--- PROBLEM DETAILS ---
Locate the line containing "Task: Toggle chart shift icon" in the data below. Reproduce it and every following line up to the end, exactly as given.

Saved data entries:
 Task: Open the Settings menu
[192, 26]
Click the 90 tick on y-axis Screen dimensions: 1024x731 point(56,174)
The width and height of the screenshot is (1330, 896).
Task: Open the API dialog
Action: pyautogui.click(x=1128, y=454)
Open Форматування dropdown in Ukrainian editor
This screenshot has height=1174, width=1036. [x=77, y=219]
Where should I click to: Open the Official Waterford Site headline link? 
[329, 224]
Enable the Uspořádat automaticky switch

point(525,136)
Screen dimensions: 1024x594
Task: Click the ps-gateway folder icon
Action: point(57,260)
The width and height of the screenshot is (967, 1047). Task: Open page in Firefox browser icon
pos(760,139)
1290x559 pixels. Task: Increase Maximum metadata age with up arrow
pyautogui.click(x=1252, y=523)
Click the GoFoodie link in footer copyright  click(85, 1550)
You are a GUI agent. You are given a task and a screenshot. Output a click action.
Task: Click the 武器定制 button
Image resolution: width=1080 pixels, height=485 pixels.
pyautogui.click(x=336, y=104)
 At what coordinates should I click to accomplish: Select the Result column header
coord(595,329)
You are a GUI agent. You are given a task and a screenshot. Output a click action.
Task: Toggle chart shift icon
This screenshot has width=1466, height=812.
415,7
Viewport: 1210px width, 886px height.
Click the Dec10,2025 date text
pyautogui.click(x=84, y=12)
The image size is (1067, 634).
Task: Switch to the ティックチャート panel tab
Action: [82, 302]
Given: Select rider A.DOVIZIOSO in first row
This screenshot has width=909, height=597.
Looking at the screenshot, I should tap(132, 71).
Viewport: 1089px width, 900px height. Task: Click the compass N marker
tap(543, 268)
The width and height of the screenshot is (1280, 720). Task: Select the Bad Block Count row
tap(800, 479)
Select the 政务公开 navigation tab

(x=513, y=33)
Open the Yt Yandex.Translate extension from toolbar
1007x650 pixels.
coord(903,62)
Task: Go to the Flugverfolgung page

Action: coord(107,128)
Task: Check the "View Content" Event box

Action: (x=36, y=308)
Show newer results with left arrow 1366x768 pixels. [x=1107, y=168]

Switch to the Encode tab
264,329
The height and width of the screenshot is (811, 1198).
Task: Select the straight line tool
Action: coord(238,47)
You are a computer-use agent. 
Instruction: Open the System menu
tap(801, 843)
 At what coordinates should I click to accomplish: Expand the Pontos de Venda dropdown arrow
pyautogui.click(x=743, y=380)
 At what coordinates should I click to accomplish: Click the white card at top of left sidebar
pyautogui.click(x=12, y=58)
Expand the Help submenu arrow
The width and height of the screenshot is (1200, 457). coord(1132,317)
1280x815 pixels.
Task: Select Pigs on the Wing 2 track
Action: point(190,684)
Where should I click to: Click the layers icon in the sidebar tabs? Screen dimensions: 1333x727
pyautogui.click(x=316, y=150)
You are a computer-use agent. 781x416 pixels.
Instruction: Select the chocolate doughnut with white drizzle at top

--- EXERCISE SOLUTION ---
Task: Toggle chart shift icon
This screenshot has width=1466, height=812.
415,7
Viewport: 1210px width, 886px height.
Click the Dec10,2025 date text
pyautogui.click(x=84, y=12)
The image size is (1067, 634).
Task: Switch to the ティックチャート panel tab
Action: [82, 302]
Given: Select rider A.DOVIZIOSO in first row
This screenshot has width=909, height=597.
Looking at the screenshot, I should tap(132, 71).
Viewport: 1089px width, 900px height. Task: Click the compass N marker
tap(543, 268)
The width and height of the screenshot is (1280, 720). Task: Select the Bad Block Count row
tap(800, 479)
Select the 政务公开 navigation tab

(x=513, y=33)
Open the Yt Yandex.Translate extension from toolbar
1007x650 pixels.
coord(903,62)
Task: Go to the Flugverfolgung page

Action: coord(107,128)
Task: Check the "View Content" Event box

Action: (x=36, y=308)
Show newer results with left arrow 1366x768 pixels. [x=1107, y=168]

Switch to the Encode tab
264,329
The height and width of the screenshot is (811, 1198).
Task: Select the straight line tool
Action: coord(238,47)
You are a computer-use agent. 
Instruction: Open the System menu
tap(801, 843)
 At what coordinates should I click to accomplish: Expand the Pontos de Venda dropdown arrow
pyautogui.click(x=743, y=380)
 At what coordinates should I click to accomplish: Click the white card at top of left sidebar
pyautogui.click(x=12, y=58)
Expand the Help submenu arrow
The width and height of the screenshot is (1200, 457). coord(1132,317)
1280x815 pixels.
Task: Select Pigs on the Wing 2 track
Action: point(190,684)
Where should I click to: Click the layers icon in the sidebar tabs? Screen dimensions: 1333x727
pyautogui.click(x=316, y=150)
You are a computer-use agent. 781x416 pixels.
Instruction: Select the chocolate doughnut with white drizzle at top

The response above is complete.